What this task involves:
Output only the lines that run from the one with "Given: Enable Data Catalog Stewards checkbox" to the final line of the material, exactly as they are written.

Data for processing:
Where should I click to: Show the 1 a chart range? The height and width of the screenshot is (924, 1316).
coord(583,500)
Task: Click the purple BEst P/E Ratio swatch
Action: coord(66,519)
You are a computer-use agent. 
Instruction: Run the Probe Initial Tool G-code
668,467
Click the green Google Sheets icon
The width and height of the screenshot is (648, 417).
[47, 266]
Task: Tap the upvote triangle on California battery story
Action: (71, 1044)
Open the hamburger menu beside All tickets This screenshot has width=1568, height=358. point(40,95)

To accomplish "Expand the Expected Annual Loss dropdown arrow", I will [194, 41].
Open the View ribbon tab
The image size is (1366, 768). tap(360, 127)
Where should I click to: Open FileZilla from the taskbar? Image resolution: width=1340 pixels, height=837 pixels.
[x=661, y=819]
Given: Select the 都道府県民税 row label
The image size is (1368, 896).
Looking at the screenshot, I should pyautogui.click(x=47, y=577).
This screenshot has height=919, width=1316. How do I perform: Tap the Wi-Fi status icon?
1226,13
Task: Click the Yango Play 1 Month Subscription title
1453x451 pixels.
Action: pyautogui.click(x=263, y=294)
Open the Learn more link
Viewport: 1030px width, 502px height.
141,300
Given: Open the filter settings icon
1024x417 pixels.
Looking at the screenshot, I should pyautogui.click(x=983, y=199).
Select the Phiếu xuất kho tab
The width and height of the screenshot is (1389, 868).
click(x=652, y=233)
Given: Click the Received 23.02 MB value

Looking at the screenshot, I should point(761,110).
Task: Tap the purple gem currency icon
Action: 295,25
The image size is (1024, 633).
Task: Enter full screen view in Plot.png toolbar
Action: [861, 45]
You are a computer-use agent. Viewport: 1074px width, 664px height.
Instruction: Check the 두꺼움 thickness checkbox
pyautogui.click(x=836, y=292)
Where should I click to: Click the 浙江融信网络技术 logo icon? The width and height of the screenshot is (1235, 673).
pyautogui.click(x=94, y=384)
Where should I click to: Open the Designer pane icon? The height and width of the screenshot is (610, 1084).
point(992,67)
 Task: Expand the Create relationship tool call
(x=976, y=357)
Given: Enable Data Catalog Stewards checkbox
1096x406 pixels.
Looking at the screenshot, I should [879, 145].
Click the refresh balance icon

Response for this exercise:
Given: Enable Data Catalog Stewards checkbox
1096x406 pixels.
Looking at the screenshot, I should [879, 145].
Click the refresh balance icon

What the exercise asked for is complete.